Publié par sallustius : le 23/01/2019

Une œuvre au style unique et travaillé. La poésie et la violence se mêlent dans un monde apocalyptique où les habitants d'un immeuble s'accrochent au peu de leur existence. Éléa et ses voisins devront, au beau milieu des bombardements, faire face à une humanité désaccordée. Dans une situation que personne ne maîtrise, tout espoir semble si lointain, et pourtant, malgré la guerre civile à la porte de son immeuble et l'absence de nouvelles de son mari au front, Éléa frappe par son caractère. Sa normalité de l'ancien monde devient sa force. Touchante incarnation de l'espoir, sa musique retentit encore grâce à ses enfants, enfermés dans un centre commercial reconverti en école par l'armée. Ce livre nous présente un style, au vrai sens du terme, que l'auteur maîtrise tout au fil des situations. Les dialogues sortent des ordinaires blablas par leur naturel si rare en littérature et chaque personnage s'anime aux yeux du lecteur.
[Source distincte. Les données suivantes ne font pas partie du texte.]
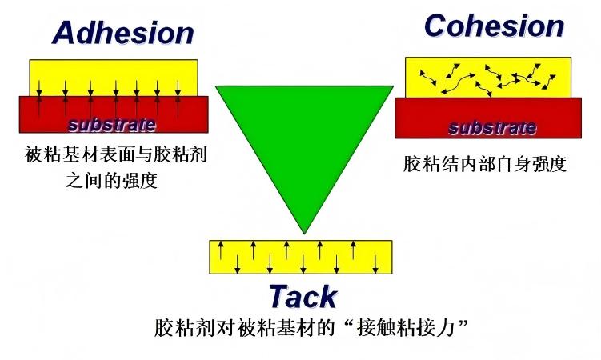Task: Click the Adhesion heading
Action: point(123,34)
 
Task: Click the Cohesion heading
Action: point(494,26)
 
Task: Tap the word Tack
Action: point(303,297)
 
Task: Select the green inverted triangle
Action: point(304,136)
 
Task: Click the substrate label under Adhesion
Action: point(112,125)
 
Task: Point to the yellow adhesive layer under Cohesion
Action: point(488,77)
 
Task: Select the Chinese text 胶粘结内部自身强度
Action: point(485,166)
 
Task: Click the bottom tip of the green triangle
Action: point(304,231)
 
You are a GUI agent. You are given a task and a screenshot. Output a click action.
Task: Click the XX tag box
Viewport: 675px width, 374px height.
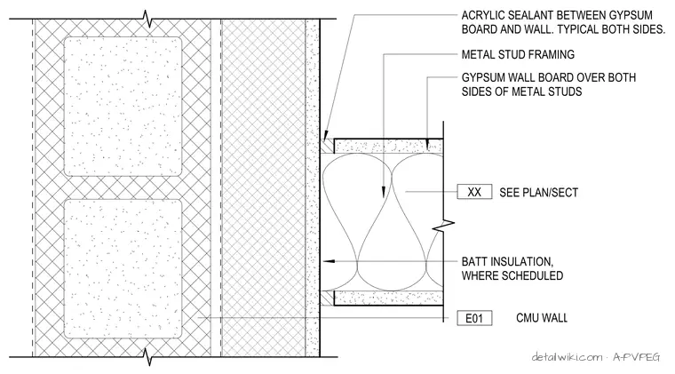pos(474,192)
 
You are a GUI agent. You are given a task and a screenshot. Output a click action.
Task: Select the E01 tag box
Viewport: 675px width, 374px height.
pos(474,318)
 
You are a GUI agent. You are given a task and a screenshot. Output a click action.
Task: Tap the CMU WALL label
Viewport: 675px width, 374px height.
pos(542,318)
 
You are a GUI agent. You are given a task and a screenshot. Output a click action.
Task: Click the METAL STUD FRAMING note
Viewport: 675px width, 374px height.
pos(518,55)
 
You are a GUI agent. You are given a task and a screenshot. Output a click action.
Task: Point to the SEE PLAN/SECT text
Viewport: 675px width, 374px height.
pos(538,193)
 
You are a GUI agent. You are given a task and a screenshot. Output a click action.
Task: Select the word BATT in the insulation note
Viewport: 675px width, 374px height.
pos(474,262)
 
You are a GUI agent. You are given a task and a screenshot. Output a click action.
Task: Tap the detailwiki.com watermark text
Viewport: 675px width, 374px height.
pos(567,357)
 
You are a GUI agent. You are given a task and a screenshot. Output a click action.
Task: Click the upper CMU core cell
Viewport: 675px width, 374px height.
pos(123,107)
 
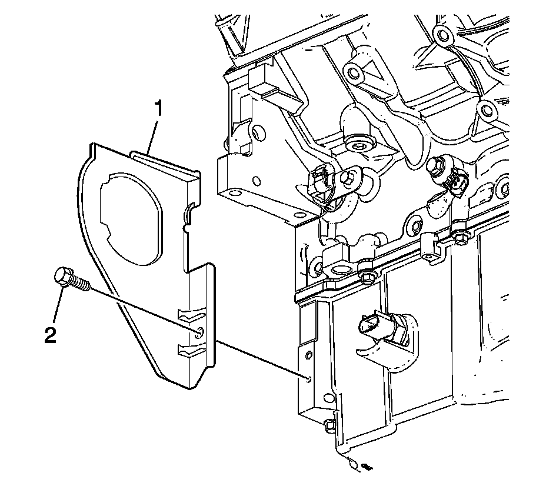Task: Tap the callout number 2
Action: pos(50,334)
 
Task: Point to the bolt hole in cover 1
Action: pos(199,332)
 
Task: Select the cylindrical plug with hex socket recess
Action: pos(358,145)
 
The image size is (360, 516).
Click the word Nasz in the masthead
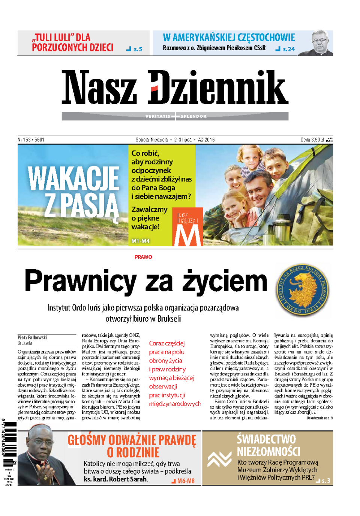pos(99,87)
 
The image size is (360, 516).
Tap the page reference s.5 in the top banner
pos(138,49)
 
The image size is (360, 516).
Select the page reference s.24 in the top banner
pos(288,49)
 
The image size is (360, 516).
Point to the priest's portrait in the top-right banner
pos(321,43)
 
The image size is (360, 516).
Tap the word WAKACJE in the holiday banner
pos(74,178)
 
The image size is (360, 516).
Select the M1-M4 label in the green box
pos(140,241)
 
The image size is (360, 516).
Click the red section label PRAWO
pos(143,257)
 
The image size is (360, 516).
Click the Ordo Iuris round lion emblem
pos(303,290)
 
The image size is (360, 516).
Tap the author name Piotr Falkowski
pos(32,338)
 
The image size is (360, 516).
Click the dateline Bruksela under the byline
pos(25,343)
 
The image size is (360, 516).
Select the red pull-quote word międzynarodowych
pos(175,404)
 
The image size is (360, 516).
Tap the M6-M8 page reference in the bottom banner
pos(186,481)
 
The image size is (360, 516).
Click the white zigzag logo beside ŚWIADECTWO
pos(220,459)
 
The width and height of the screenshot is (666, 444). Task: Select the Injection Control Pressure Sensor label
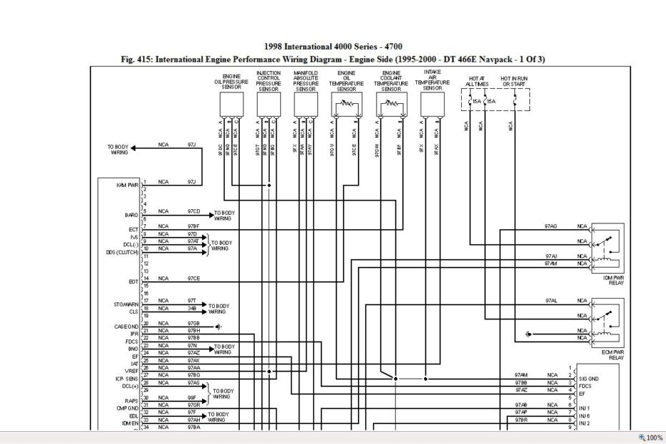pyautogui.click(x=269, y=81)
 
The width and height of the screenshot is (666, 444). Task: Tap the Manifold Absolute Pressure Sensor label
pyautogui.click(x=307, y=81)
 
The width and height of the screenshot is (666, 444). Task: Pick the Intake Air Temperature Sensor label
pyautogui.click(x=433, y=80)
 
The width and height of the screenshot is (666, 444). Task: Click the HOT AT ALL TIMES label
pyautogui.click(x=476, y=81)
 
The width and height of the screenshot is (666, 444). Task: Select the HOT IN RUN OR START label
pyautogui.click(x=513, y=81)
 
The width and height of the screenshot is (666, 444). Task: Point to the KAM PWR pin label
pyautogui.click(x=127, y=184)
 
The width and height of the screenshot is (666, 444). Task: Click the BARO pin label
pyautogui.click(x=131, y=214)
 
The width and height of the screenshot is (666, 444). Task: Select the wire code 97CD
pyautogui.click(x=193, y=211)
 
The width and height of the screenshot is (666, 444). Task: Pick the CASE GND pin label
pyautogui.click(x=126, y=326)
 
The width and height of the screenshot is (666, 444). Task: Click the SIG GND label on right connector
pyautogui.click(x=589, y=377)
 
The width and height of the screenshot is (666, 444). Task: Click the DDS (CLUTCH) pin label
pyautogui.click(x=121, y=251)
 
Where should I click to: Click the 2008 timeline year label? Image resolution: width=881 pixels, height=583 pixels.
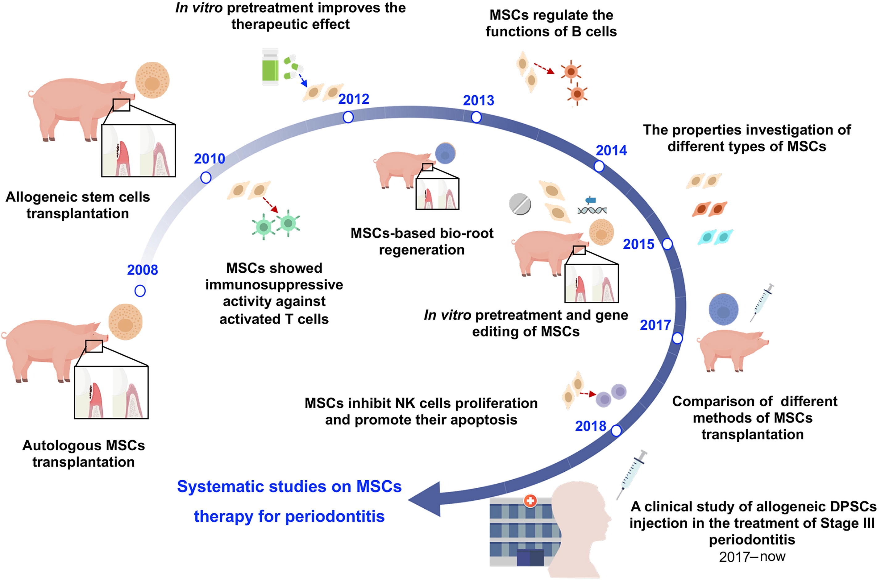pos(143,270)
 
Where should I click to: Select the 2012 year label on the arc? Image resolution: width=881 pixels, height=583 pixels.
pos(354,99)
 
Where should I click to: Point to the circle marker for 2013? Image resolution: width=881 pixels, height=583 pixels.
pos(476,118)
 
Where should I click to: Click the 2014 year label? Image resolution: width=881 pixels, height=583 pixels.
pos(611,151)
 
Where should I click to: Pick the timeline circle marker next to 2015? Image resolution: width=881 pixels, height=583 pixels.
pos(667,244)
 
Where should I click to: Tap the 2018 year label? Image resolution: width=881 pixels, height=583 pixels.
pos(591,426)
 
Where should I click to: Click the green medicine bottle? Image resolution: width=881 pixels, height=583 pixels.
pos(270,67)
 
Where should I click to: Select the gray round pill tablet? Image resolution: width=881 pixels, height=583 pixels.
pos(520,204)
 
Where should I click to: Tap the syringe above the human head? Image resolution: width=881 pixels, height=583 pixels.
pos(632,474)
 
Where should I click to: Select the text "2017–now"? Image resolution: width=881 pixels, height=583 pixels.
pos(752,556)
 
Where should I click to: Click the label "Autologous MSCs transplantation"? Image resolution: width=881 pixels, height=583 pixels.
pos(83,454)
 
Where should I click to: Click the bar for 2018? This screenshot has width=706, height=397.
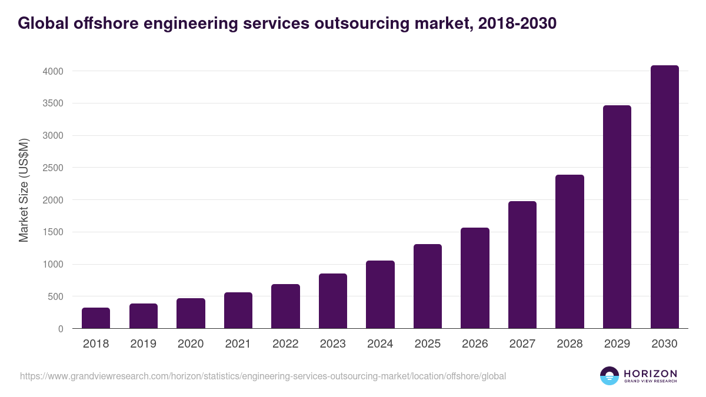[96, 318]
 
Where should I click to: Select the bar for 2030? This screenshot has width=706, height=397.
[664, 197]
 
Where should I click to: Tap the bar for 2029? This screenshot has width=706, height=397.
[617, 217]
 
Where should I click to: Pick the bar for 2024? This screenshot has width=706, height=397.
[380, 295]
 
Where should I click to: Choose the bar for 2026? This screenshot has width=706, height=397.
[475, 278]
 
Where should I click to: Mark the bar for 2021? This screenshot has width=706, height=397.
[238, 311]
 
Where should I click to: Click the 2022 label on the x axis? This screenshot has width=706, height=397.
[285, 344]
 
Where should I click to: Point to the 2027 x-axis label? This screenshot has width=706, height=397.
[522, 344]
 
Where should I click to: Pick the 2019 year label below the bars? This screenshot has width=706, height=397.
[143, 344]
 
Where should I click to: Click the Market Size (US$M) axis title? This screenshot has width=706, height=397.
[24, 191]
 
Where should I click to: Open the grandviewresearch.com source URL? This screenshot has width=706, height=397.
[262, 376]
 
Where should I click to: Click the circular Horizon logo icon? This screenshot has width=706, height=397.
[610, 376]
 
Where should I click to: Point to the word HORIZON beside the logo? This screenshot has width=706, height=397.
[650, 373]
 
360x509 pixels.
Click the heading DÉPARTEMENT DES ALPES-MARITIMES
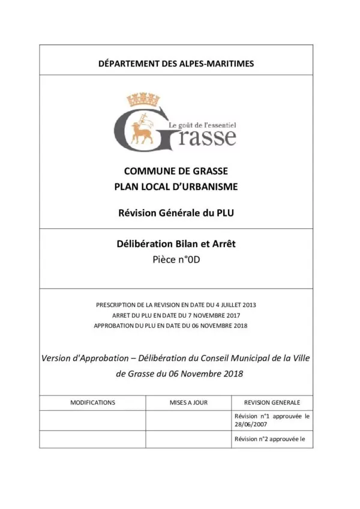(176, 62)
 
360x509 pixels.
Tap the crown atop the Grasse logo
(141, 100)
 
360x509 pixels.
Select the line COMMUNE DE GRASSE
(176, 171)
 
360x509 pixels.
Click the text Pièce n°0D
(176, 260)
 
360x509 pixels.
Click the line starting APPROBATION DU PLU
(170, 326)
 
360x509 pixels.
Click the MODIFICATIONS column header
(92, 402)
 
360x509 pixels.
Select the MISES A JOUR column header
(188, 402)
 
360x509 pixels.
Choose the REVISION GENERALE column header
(272, 402)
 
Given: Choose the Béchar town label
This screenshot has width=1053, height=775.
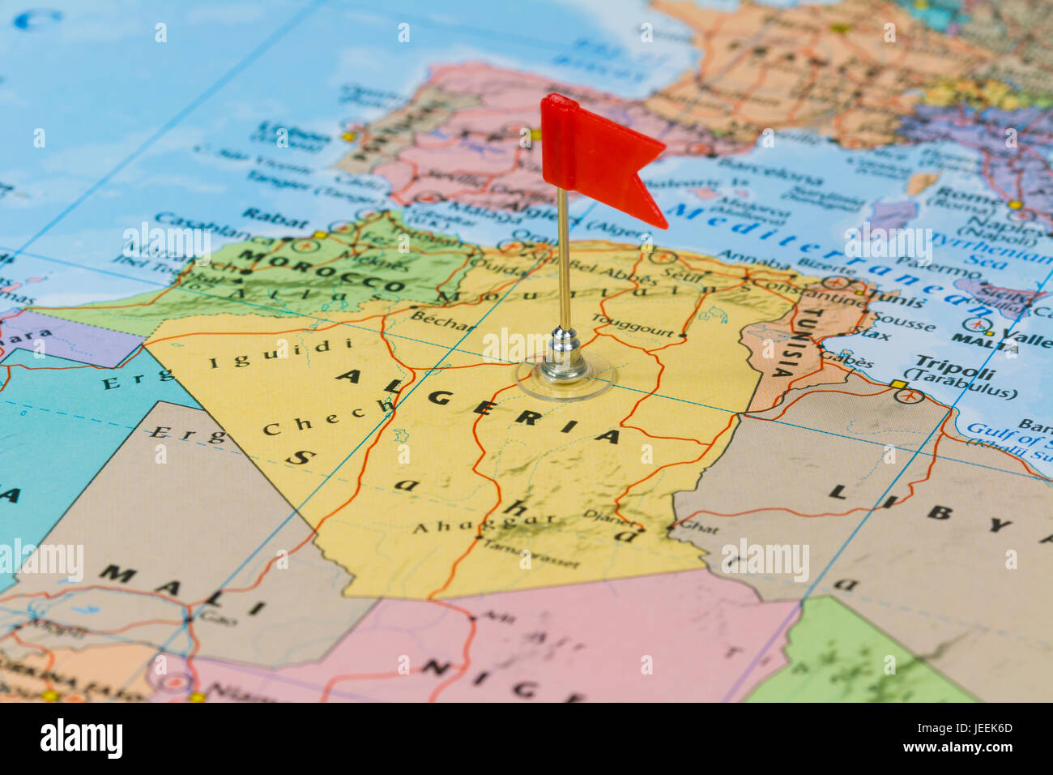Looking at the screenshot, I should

L'univers du livre, tournoyant de violence, est habilement amené à travers la vie d'Éléa. Il nous est impossible de connaître la situation dans son détail tant tout s'effondre et c'est ce qui donne tout l'enjeu de la vie des personnages. Les scènes sont vivantes, un savant mélange de rythme et de détail qui sublime notamment la tension des habitants de l'immeuble face aux visiteurs venant frapper à leur porte.